- Opening Delimiter -

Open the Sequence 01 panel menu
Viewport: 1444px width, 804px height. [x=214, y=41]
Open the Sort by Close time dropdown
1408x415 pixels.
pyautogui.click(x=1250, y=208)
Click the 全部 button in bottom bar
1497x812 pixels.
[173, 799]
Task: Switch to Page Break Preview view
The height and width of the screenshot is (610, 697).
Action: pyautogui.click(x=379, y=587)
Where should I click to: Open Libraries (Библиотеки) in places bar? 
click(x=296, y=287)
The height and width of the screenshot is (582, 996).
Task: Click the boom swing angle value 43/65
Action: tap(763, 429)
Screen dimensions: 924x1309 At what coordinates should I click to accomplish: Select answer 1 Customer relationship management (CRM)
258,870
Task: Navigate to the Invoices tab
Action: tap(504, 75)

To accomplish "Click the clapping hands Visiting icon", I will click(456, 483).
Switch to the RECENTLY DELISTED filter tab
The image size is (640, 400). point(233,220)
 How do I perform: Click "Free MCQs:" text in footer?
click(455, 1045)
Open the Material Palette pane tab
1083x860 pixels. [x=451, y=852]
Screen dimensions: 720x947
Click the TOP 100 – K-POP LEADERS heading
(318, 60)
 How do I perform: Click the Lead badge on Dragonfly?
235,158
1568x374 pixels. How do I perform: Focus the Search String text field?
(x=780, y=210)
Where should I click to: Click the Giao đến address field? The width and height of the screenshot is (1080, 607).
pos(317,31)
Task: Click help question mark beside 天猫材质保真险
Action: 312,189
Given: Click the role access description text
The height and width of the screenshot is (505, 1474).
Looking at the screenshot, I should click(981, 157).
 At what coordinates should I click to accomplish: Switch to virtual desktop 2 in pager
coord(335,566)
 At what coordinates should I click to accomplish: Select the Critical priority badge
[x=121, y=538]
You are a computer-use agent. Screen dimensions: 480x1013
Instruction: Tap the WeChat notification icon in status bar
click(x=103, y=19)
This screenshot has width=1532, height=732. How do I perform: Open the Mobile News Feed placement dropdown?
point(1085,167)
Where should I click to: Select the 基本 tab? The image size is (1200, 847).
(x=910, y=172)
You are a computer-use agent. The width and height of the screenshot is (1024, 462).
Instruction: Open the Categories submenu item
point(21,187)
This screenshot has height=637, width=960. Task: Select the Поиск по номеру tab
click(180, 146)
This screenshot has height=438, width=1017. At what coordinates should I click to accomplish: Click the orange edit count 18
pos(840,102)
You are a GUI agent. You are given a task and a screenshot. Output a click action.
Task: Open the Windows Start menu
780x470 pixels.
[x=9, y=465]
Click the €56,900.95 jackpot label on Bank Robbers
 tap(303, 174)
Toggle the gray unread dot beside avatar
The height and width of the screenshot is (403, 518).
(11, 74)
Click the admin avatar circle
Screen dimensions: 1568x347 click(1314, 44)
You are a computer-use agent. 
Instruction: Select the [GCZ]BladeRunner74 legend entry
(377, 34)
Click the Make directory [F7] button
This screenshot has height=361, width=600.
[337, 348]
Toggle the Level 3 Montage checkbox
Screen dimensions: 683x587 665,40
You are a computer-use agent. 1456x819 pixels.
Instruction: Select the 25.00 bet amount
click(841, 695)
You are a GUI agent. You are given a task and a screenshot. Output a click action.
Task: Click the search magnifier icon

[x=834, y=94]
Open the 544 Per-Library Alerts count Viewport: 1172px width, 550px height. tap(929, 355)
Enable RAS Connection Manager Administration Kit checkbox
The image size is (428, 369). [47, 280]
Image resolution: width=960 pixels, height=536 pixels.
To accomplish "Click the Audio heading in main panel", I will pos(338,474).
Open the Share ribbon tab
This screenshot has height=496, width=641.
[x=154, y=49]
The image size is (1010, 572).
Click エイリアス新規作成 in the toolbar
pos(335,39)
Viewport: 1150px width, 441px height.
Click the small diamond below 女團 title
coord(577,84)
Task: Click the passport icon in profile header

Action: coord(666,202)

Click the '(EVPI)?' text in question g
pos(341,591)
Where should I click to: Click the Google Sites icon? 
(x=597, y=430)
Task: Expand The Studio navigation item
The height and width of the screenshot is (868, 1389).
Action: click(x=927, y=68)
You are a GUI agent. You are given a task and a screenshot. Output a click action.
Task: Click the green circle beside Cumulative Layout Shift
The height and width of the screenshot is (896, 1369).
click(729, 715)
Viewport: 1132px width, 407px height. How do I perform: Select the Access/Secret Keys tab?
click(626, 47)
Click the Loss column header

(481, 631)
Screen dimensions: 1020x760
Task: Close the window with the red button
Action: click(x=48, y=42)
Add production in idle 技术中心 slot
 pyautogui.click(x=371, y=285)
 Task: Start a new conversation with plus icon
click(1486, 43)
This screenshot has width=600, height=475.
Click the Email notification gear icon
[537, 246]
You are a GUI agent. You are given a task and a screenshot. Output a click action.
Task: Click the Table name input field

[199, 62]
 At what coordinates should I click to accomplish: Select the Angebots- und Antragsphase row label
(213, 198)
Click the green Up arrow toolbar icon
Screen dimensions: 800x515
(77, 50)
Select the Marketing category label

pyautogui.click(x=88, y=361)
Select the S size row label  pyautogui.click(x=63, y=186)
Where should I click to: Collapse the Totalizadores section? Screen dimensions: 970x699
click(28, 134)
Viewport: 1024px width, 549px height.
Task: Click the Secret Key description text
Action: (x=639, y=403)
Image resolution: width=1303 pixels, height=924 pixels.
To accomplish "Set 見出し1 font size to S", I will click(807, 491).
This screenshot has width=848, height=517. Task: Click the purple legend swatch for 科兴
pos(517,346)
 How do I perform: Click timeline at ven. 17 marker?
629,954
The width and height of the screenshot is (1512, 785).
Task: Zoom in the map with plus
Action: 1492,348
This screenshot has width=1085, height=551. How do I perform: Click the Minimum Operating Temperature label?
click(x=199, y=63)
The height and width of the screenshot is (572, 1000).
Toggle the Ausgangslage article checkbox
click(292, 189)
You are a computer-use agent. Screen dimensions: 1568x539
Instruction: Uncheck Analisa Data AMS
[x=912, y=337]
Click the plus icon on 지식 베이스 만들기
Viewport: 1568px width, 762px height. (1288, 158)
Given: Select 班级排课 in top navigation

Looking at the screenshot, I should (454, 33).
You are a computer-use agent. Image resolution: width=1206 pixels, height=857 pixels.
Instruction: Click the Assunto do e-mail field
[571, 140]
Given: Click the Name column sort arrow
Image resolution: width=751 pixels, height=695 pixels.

- Closing Delimiter -

For this exercise, retype the complete listing exactly.

*Solution to this problem*
Open the Sequence 01 panel menu
Viewport: 1444px width, 804px height. [x=214, y=41]
Open the Sort by Close time dropdown
1408x415 pixels.
pyautogui.click(x=1250, y=208)
Click the 全部 button in bottom bar
1497x812 pixels.
[173, 799]
Task: Switch to Page Break Preview view
The height and width of the screenshot is (610, 697).
Action: pyautogui.click(x=379, y=587)
Where should I click to: Open Libraries (Библиотеки) in places bar? 
click(x=296, y=287)
The height and width of the screenshot is (582, 996).
Task: Click the boom swing angle value 43/65
Action: tap(763, 429)
Screen dimensions: 924x1309 At what coordinates should I click to accomplish: Select answer 1 Customer relationship management (CRM)
258,870
Task: Navigate to the Invoices tab
Action: tap(504, 75)

To accomplish "Click the clapping hands Visiting icon", I will click(456, 483).
Switch to the RECENTLY DELISTED filter tab
The image size is (640, 400). point(233,220)
 How do I perform: Click "Free MCQs:" text in footer?
click(455, 1045)
Open the Material Palette pane tab
1083x860 pixels. [x=451, y=852]
Screen dimensions: 720x947
Click the TOP 100 – K-POP LEADERS heading
(318, 60)
 How do I perform: Click the Lead badge on Dragonfly?
235,158
1568x374 pixels. How do I perform: Focus the Search String text field?
(x=780, y=210)
Where should I click to: Click the Giao đến address field? The width and height of the screenshot is (1080, 607).
pos(317,31)
Task: Click help question mark beside 天猫材质保真险
Action: 312,189
Given: Click the role access description text
The height and width of the screenshot is (505, 1474).
Looking at the screenshot, I should click(981, 157).
 At what coordinates should I click to accomplish: Switch to virtual desktop 2 in pager
coord(335,566)
 At what coordinates should I click to accomplish: Select the Critical priority badge
[x=121, y=538]
You are a computer-use agent. Screen dimensions: 480x1013
Instruction: Tap the WeChat notification icon in status bar
click(x=103, y=19)
This screenshot has width=1532, height=732. How do I perform: Open the Mobile News Feed placement dropdown?
point(1085,167)
Where should I click to: Select the 基本 tab? The image size is (1200, 847).
(x=910, y=172)
You are a computer-use agent. The width and height of the screenshot is (1024, 462).
Instruction: Open the Categories submenu item
point(21,187)
This screenshot has height=637, width=960. Task: Select the Поиск по номеру tab
click(180, 146)
This screenshot has height=438, width=1017. At what coordinates should I click to accomplish: Click the orange edit count 18
pos(840,102)
You are a GUI agent. You are given a task and a screenshot. Output a click action.
Task: Open the Windows Start menu
780x470 pixels.
[x=9, y=465]
Click the €56,900.95 jackpot label on Bank Robbers
 tap(303, 174)
Toggle the gray unread dot beside avatar
The height and width of the screenshot is (403, 518).
(11, 74)
Click the admin avatar circle
Screen dimensions: 1568x347 click(1314, 44)
You are a computer-use agent. 
Instruction: Select the [GCZ]BladeRunner74 legend entry
(377, 34)
Click the Make directory [F7] button
This screenshot has height=361, width=600.
[337, 348]
Toggle the Level 3 Montage checkbox
Screen dimensions: 683x587 665,40
You are a computer-use agent. 1456x819 pixels.
Instruction: Select the 25.00 bet amount
click(841, 695)
You are a GUI agent. You are given a task and a screenshot. Output a click action.
Task: Click the search magnifier icon

[x=834, y=94]
Open the 544 Per-Library Alerts count Viewport: 1172px width, 550px height. tap(929, 355)
Enable RAS Connection Manager Administration Kit checkbox
The image size is (428, 369). [47, 280]
Image resolution: width=960 pixels, height=536 pixels.
To accomplish "Click the Audio heading in main panel", I will pos(338,474).
Open the Share ribbon tab
This screenshot has height=496, width=641.
[x=154, y=49]
The image size is (1010, 572).
Click エイリアス新規作成 in the toolbar
pos(335,39)
Viewport: 1150px width, 441px height.
Click the small diamond below 女團 title
coord(577,84)
Task: Click the passport icon in profile header

Action: coord(666,202)

Click the '(EVPI)?' text in question g
pos(341,591)
Where should I click to: Click the Google Sites icon? 
(x=597, y=430)
Task: Expand The Studio navigation item
The height and width of the screenshot is (868, 1389).
Action: click(x=927, y=68)
You are a GUI agent. You are given a task and a screenshot. Output a click action.
Task: Click the green circle beside Cumulative Layout Shift
The height and width of the screenshot is (896, 1369).
click(729, 715)
Viewport: 1132px width, 407px height. How do I perform: Select the Access/Secret Keys tab?
click(626, 47)
Click the Loss column header

(481, 631)
Screen dimensions: 1020x760
Task: Close the window with the red button
Action: click(x=48, y=42)
Add production in idle 技术中心 slot
 pyautogui.click(x=371, y=285)
 Task: Start a new conversation with plus icon
click(1486, 43)
This screenshot has width=600, height=475.
Click the Email notification gear icon
[537, 246]
You are a GUI agent. You are given a task and a screenshot. Output a click action.
Task: Click the Table name input field

[199, 62]
 At what coordinates should I click to accomplish: Select the Angebots- und Antragsphase row label
(213, 198)
Click the green Up arrow toolbar icon
Screen dimensions: 800x515
(77, 50)
Select the Marketing category label

pyautogui.click(x=88, y=361)
Select the S size row label  pyautogui.click(x=63, y=186)
Where should I click to: Collapse the Totalizadores section? Screen dimensions: 970x699
click(28, 134)
Viewport: 1024px width, 549px height.
Task: Click the Secret Key description text
Action: (x=639, y=403)
Image resolution: width=1303 pixels, height=924 pixels.
To accomplish "Set 見出し1 font size to S", I will click(807, 491).
This screenshot has width=848, height=517. Task: Click the purple legend swatch for 科兴
pos(517,346)
 How do I perform: Click timeline at ven. 17 marker?
629,954
The width and height of the screenshot is (1512, 785).
Task: Zoom in the map with plus
Action: 1492,348
This screenshot has width=1085, height=551. How do I perform: Click the Minimum Operating Temperature label?
click(x=199, y=63)
The height and width of the screenshot is (572, 1000).
Toggle the Ausgangslage article checkbox
click(292, 189)
You are a computer-use agent. Screen dimensions: 1568x539
Instruction: Uncheck Analisa Data AMS
[x=912, y=337]
Click the plus icon on 지식 베이스 만들기
Viewport: 1568px width, 762px height. (1288, 158)
Given: Select 班级排课 in top navigation

Looking at the screenshot, I should (454, 33).
You are a computer-use agent. Image resolution: width=1206 pixels, height=857 pixels.
Instruction: Click the Assunto do e-mail field
[571, 140]
Given: Click the Name column sort arrow
Image resolution: width=751 pixels, height=695 pixels.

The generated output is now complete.